Psicodélicos S. A.: reflexiones sobre la capitalización y el corporativismo de las plantas de poder
Genlizzie Elizabeth Garibay Munguía
INTERdisciplina August 30, 2025 Peer reviewed DOI: 10.22201/ceiich.24485705e.2025.37.92500 via OpenAlex
Summary
Contemporary psychedelic capitalism, through the medicalization and commodification of substances like ayahuasca and psilocybin, exploits indigenous communities by appropriating their knowledge and practices. This process reinforces social and economic inequalities while the U.S. war on drugs acts as a biopolitical tool that restricts access to alternative knowledge systems. The analysis highlights how these dynamics are rooted in colonial power structures.
Study at a glance
| Population | indigenous communities |
|---|---|
| Key finding | The psychedelic industry extracts indigenous knowledge and substances from their cultural contexts for commercialization, perpetuating inequalities. |
Abstract
This article aims to understand how contemporary psychedelic capitalism, through medicalization, regulation, and commodification of ancestral psychoactive substances (such as psilocybin mushrooms, peyote, ayahuasca and others), reproduces dynamics of biopiracy and bioappropriation that exploit the territories, knowledge, and practices of indigenous communities.

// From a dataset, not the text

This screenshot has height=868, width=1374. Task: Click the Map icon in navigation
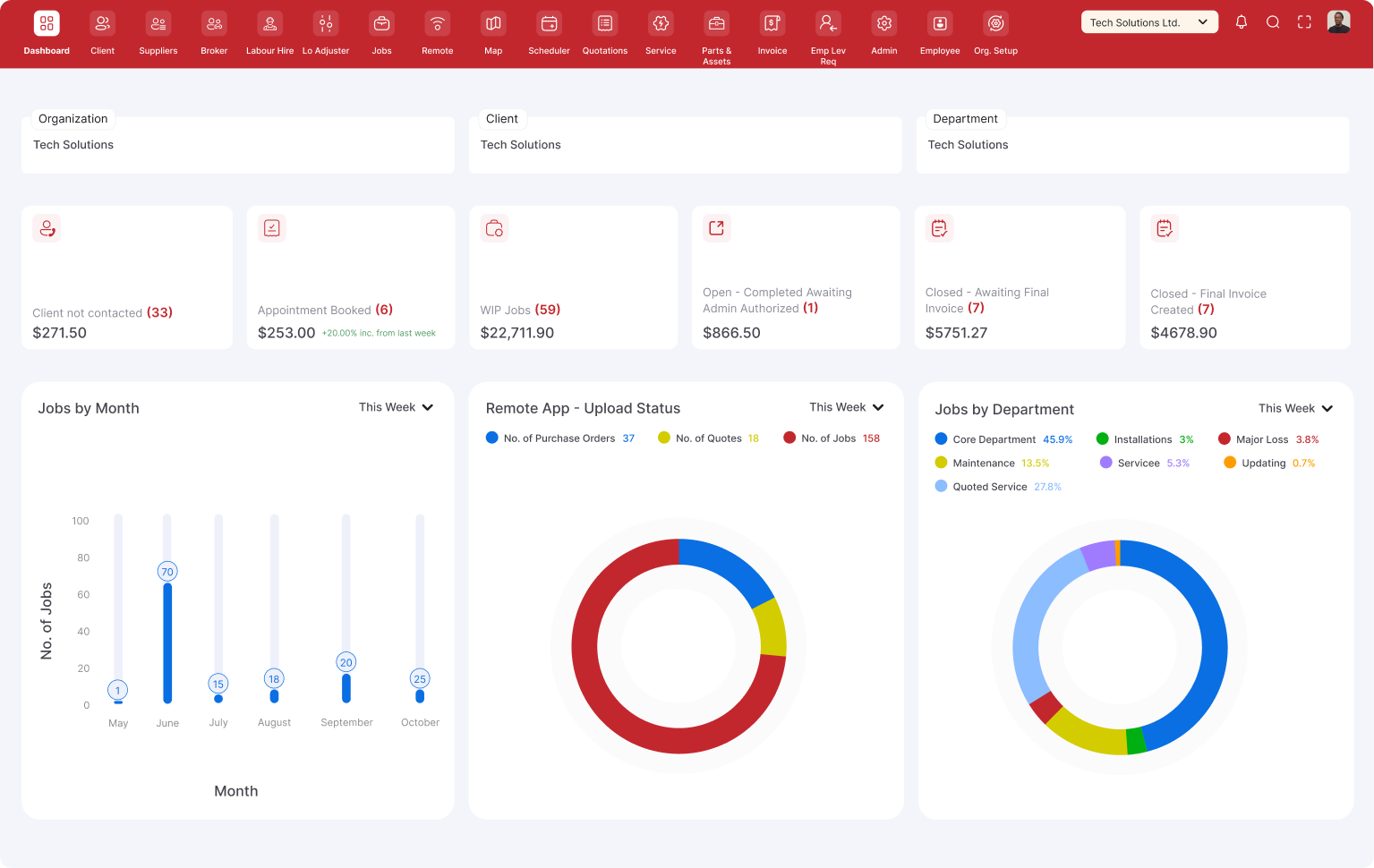coord(493,24)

From a critical perspective grounded in the theory of the coloniality of power, the paper examines how the psychedelic industry of the Global North, supported by hegemonic biomedical and legal frameworks, extracts these knowledges and entheogens from their cultural contexts to transform them into commercial products, thereby reinforcing social, economic, and epistemic inequalities. Additionally, it analyzes the role of the United States’ war on drugs as a biopolitical device that regulates and criminalizes these practices, limiting access to and the use of alternative forms of knowledge.